BELMONT, Mass. — Shushan Yeni-Komshian Teager died on August 6, 2024. She was 93.
She was born in 1931 in Beirut, Lebanon, to Helen and Dr. Hovsep Yeni-Komshian, the oldest of five children.
She grew up speaking Armenian, English, French and Turkish, none of which served her well when she started primary school at the British Syrian Training College (BSTC), a missionary run school where classes were taught in Arabic.
In 1949, she left Lebanon to enroll at Wellesley College where she earned a BS in Chemistry in 1952 with the goal of attending medical school. In that era, however, acceptance was not an easy task for either women or foreign students, so she pivoted, enrolling at MIT where she earned a degree in chemical engineering, and more importantly met her future husband, Herbert M. Teager through a fateful meeting at the MIT Armenian Students Association. For him, it was love at first heated discussion. For her, some convincing was in order, but not much. They married in 1953. For a brief time, she worked in Cambridge, developing compounds to seal bottled beverages, after which she and her husband moved to Valejo, Calif., where he served as a lieutenant in the United States Navy, and she was employed as his chief civilian assistant.
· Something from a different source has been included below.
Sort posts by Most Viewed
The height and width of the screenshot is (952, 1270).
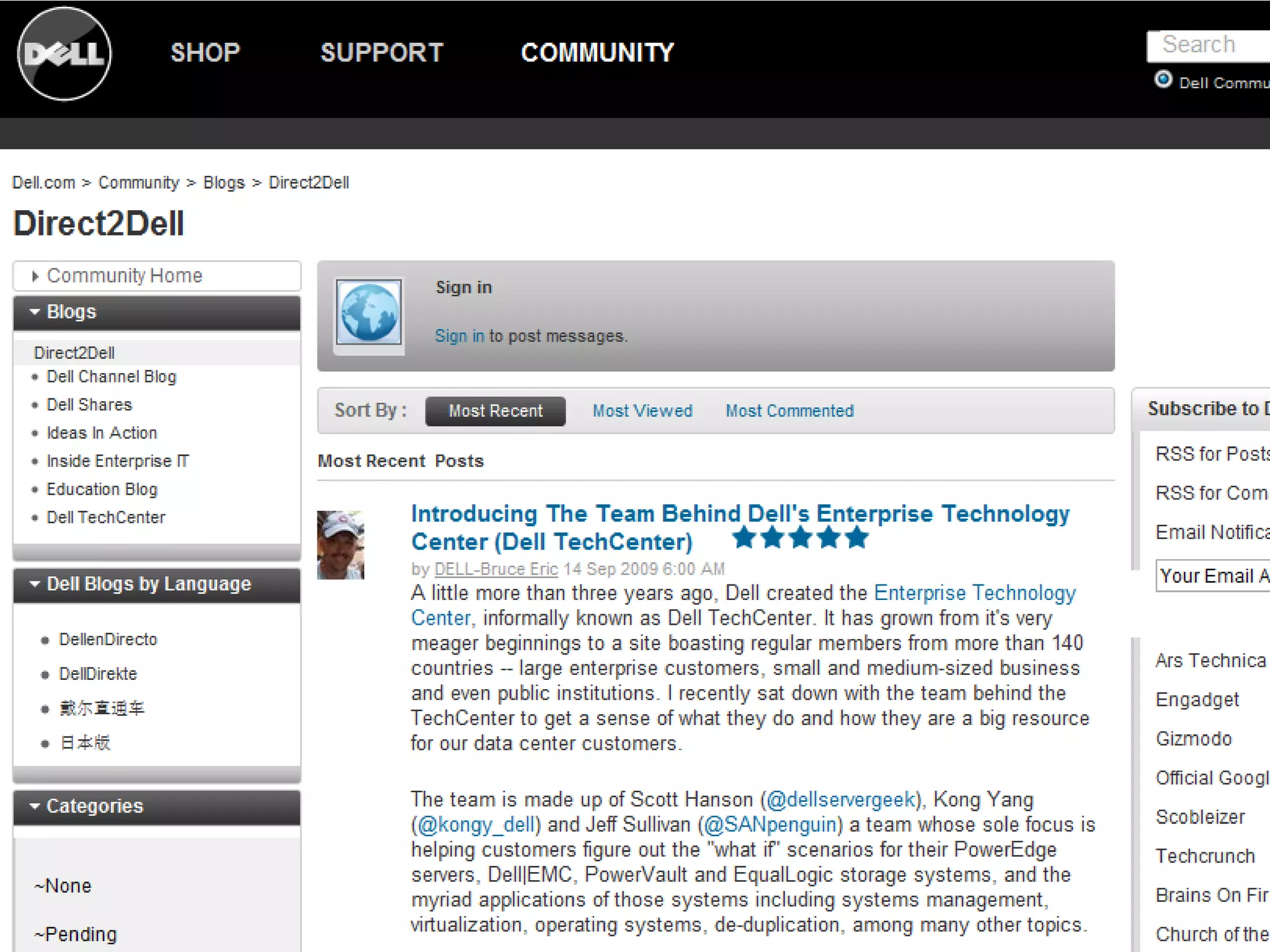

Together they pioneered the use of computers in the construction of nuclear submarines, most notably, the USS Sargo (SSN-583). It marked the beginning of a professional partnership that lasted over three decades.
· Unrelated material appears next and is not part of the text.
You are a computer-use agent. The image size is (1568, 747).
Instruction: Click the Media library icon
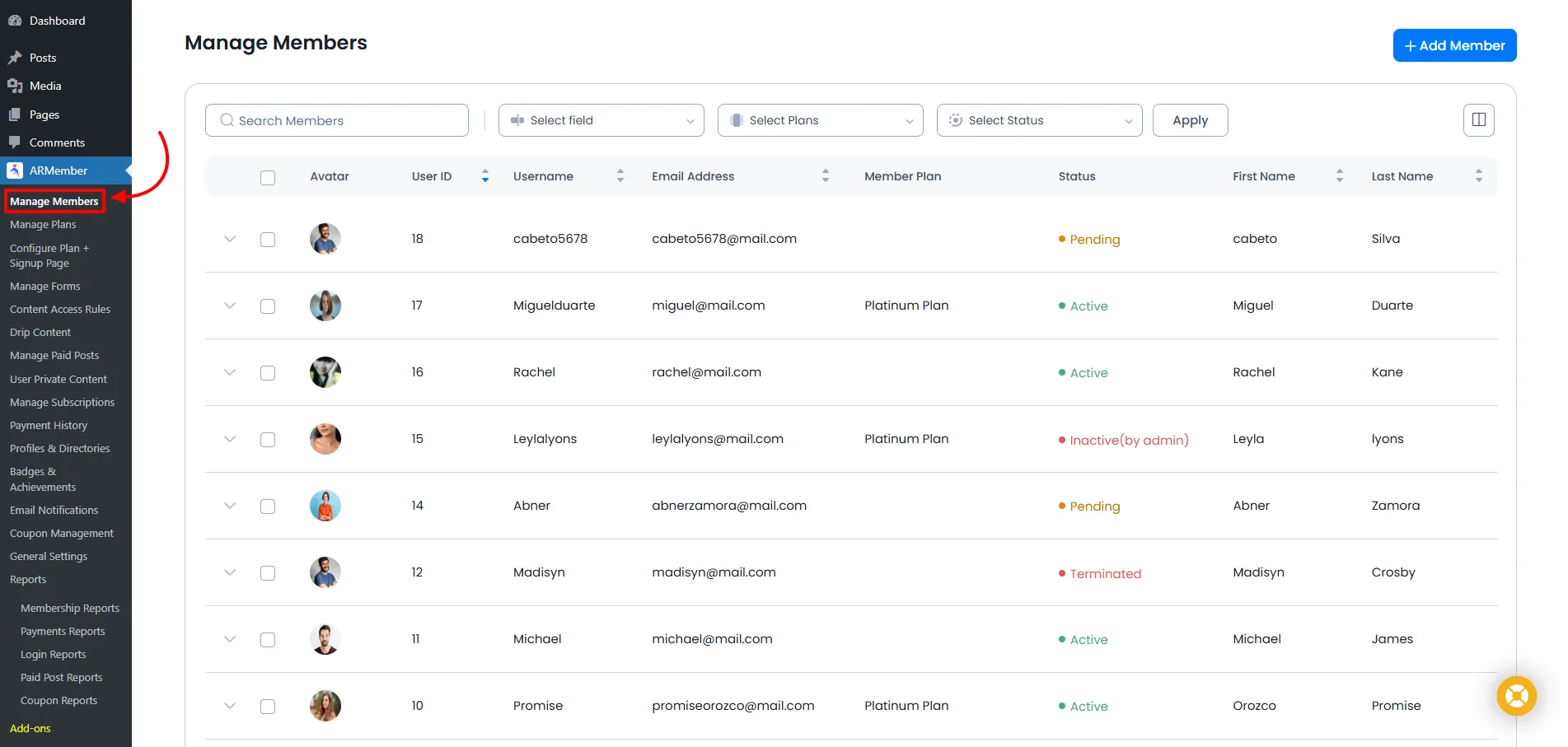click(17, 86)
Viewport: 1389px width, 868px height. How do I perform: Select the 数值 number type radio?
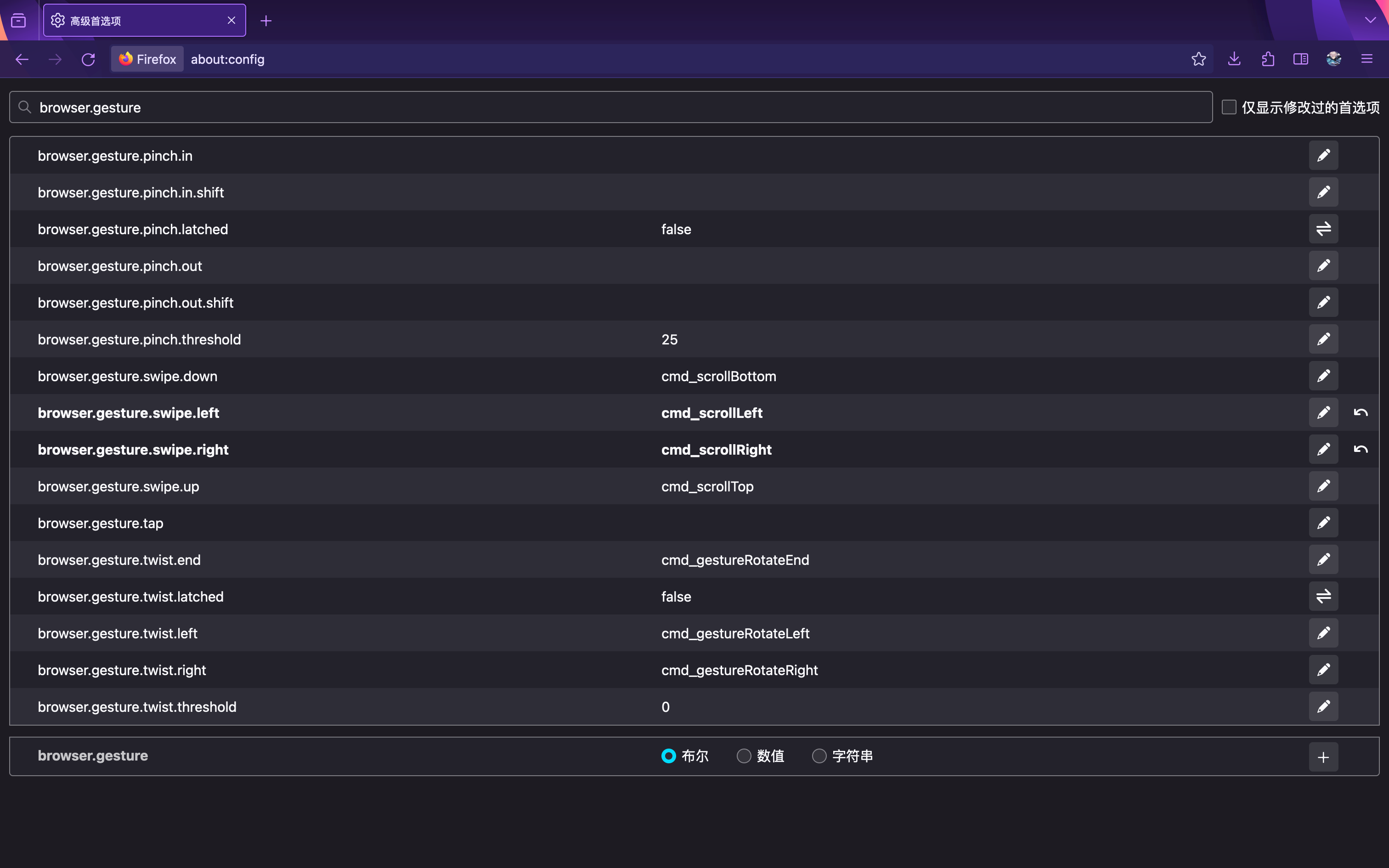pyautogui.click(x=744, y=756)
After Herbert completed his military service, the couple moved to Watertown, Mass., where they started a family. Shushan managed to balance the demands of raising two boys while working beside her husband as a research associate first at MIT, and later at Boston University Medical Center, where he was a professor in chief of the Bio-Medical Engineering Department. It was her responsibility not just to help with his research in speech and hearing, but also to keep his laboratory afloat financially through meticulous editing of grant applications and scientific papers. She also managed to make time to take on consulting work, writing computer programs for research in sickle cell anemia.